Snake Eyes propose un discours rageur sur la surmédiatisation, les proportions cosmiques du voyeurisme, le pourrissement des mœurs politiques, policières et militaires. Dans un monde vulgaire et effréné où l’exhibition est la règle, l’artiste montre que la profusion des images, la multiplicité des preuves et des points de vue ne mènent jamais à l’objectivité. Seul subsiste un enchaînement de causes et d’effets, de mots, d’objets fétiches, de secrets derrière les portes, que le personnage s’ingénie à ouvrir les unes après les autres, accroissant de manière vertigineuse la complexité de son enquête. C’est en visionnant et revisionnant les bandes du dispositif vidéo que Rick finit par distinguer l’angle mort, par donner corps à ce qui a échappé à son regard et à celui des quatorze mille spectateurs présents sur le lieu du crime. Mais bien qu’amoureux de l’image, De Palma concède que si celle-ci peut révéler la vérité qu’elle recèle en son sein, elle peut tout aussi bien agir en trompe-l’œil. L’idée était présente dans Mission : Impossible lors de la scène où Ethan Hunt assistait impuissant à la fausse mort de Jim Phelps par écran interposé, avant de le désigner comme coupable en chaussant à l’instant cucial une paire de lunettes-caméra.
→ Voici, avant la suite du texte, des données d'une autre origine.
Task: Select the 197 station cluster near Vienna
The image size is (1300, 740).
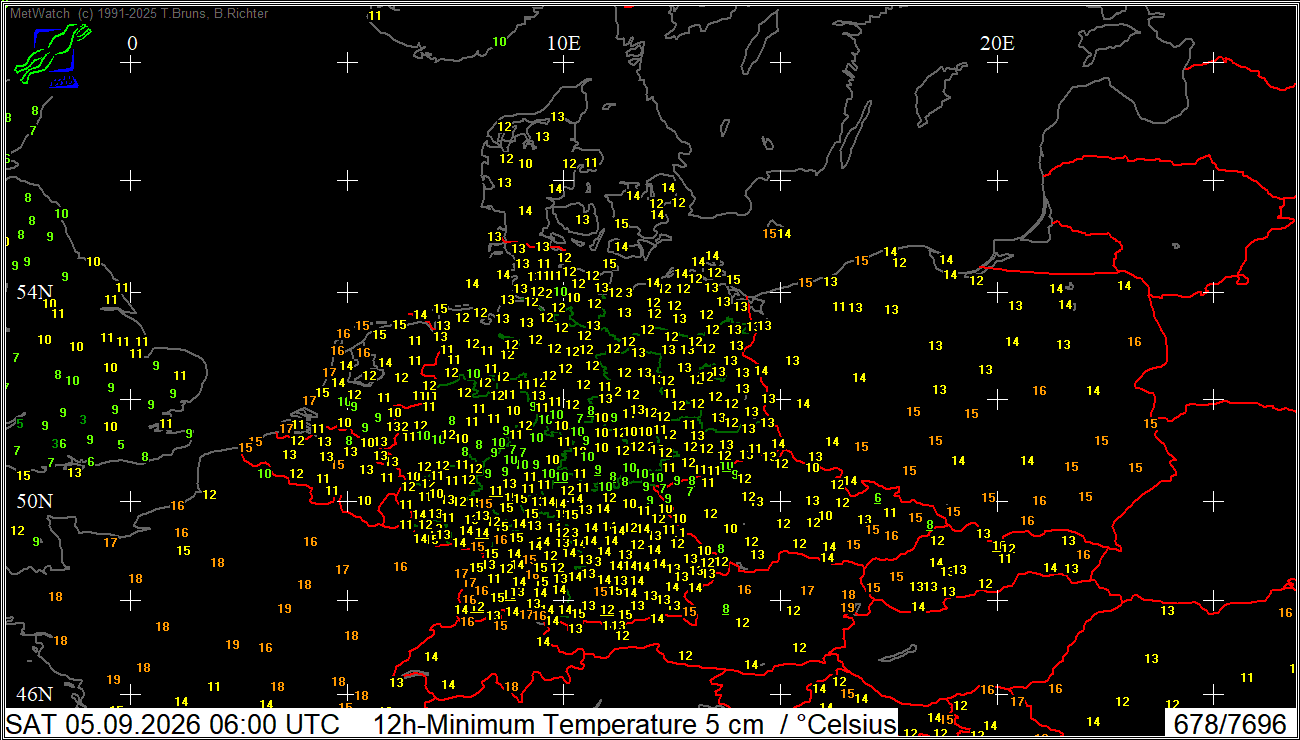Action: [850, 607]
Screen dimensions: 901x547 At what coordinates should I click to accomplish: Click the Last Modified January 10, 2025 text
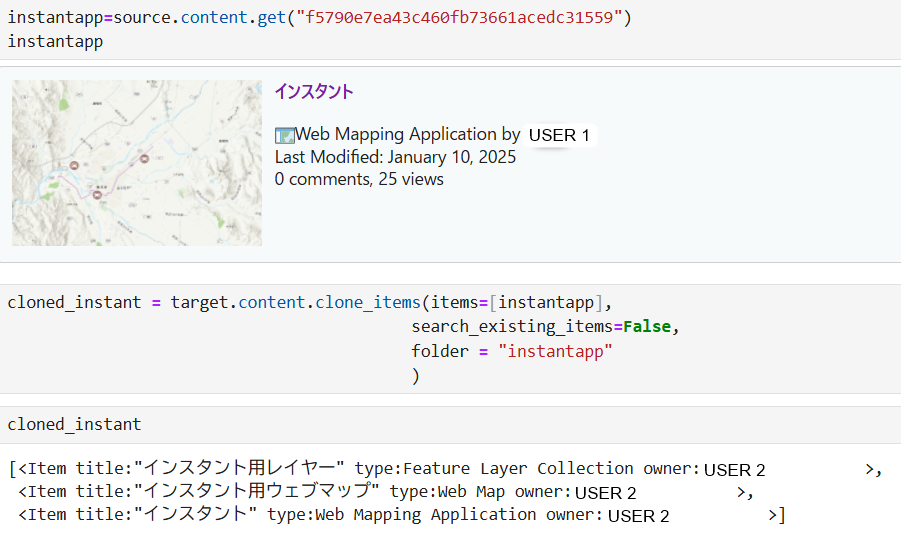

Le réalisateur réécrit également Blow Out, qui présentait déjà le méticuleux travail de reconstitution du meurtre d’un politicien et voyait son héros s’employer à synchroniser le souvenir à son échelle sonore pour restituer leur complétude aux évènements. Une preuve n’est pas disposée à la surface des choses, destinée à être simplement ramassée : elle se fabrique. En cela De Palma a retenu la leçon de La Soif du Mal, auquel renvoient bien sûr le plan-séquence introductif s’achevant sur l’assassinat d’une huile mais aussi le thème central de la corruption et la dialectique morale opposant les deux policiers.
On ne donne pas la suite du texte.